### TEKSTBLOK
++++++++

Gelukkig kunnen we het rivierwater
nu nog lozen
H2O 30-02-2021
Bij naderende hoge rivieraanvoeren neemt Rijkswaterstaat maatregelen voor
een versnelde afvoer naar zee. Stuwen worden geopend, evenals de Haringvlietsluizen.
Sommige keringen worden juist gesloten om gebieden te beschermen tegen
hoogwater. Naast de hoge waterstand van de afgelopen tijd, waardoor rivieren
buiten hun oevers kunnen treden, kwam er ook sneeuw, ijzel en een stevige
oostenwind. Gelukkig is er bij ijskoude wind geen storm in de maak en
kon het teveel aan water nog gewoon in zee geloosd worden.
Maar wat als er een storm komt vanuit het noordwesten waardoor de stormvloedkeringen
gesloten moeten worden? Dan staan we er anders voor.
Voor rivierwater dat tijdelijk niet op zee geloosd kan worden, is de huidige noodberging verre van ideaal. Met de doorstromingsprojecten van Ruimte voor de Rivier is als het ware de kraan al open gezet voordat het bad is geplaatst. Door toename van weersextremen en van grillig riviergedrag, behoren de Grevelingen en (een groot deel van) de Oosterschelde dan ook spoedig te worden toegevoegd aan de bergingscapaciteit. De komende zeespiegelstijging zal in de loop van de eeuw alsnog om meer ingrijpende maatregelen vragen.
De Haringvlietsluizen, onze nationale 'regelkraan'. Beeldbank RWS
De berging bestaat nu uit Biesbosch, Hollandsch Diep en
Haringvliet. Wanneer we uitgaan van de toegestane peilstijging van 2,5
meter en de momenteel maximaal te verwachten Rijnaanvoer van 13.000 m3/s
en een Maasaanvoer van 3.700 m3/s , is berekend dat de huidige noodberging
Volkarak-Zoommeer daarbij slechts gedurende 8 uur in berging kan voorzien.
Wanneer de noodberging wordt uitgebreid met Grevelingen, Oosterschelde
en Veerse Meer, dan kan gedurende 31 uur het rivierwater worden geborgen.
Een storm houdt vaak meer dan 8 uur aan en duurt zelden langer dan 31
uur.
Gelukkig hebben we afgelopen week niet te maken gehad met zo’n extreme
afvoer, maar het zou kunnen, ook in combinatie met een noordwesterstorm.

++++++++

### RUWE GEGEVENS

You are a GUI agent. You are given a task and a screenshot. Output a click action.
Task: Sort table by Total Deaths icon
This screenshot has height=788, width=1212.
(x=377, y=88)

++++++++

### OPDRACHTEN
- 1) Vertaal deze zin uit de tekst over de berging van rivierwater in het Engels: "Een storm houdt vaak meer dan 8 uur aan en duurt zelden langer dan 31 uur."
- 2) Zet de tekst over de berging van rivierwater voort vanaf de laatste zin.

### DE RESULTATEN
- 1) A storm often lasts more than 8 hours and rarely lasts longer than 31 hours.

- 2)
De huidige noodberging VZM (rood) en het gecombineerde Zeeuwse Meer (blauw) als uitbreiding.
Op basis van het Deltares rapport uit 2018 moet rekening worden gehouden
met een zeespiegelstijging van 2-3 meter (worst case scenario) aan het
eind van deze eeuw. Rivierafvoeren die steeds extremer worden kunnen dan
minder of zelfs helemaal niet geloosd worden. Door de huidige noodberging
aan te vullen met de voormalige zeegaten vermindert de stijgsnelheid bij
berging aanzienlijk en dit geeft de minste waterstandverhoging benedenstrooms.
De tijd begint te dringen om tot gerichte toekomstplannen te komen. Oppervlakvergroting
van noodberging geeft daarbij een sterke toename van de rivierwaterveiligheid.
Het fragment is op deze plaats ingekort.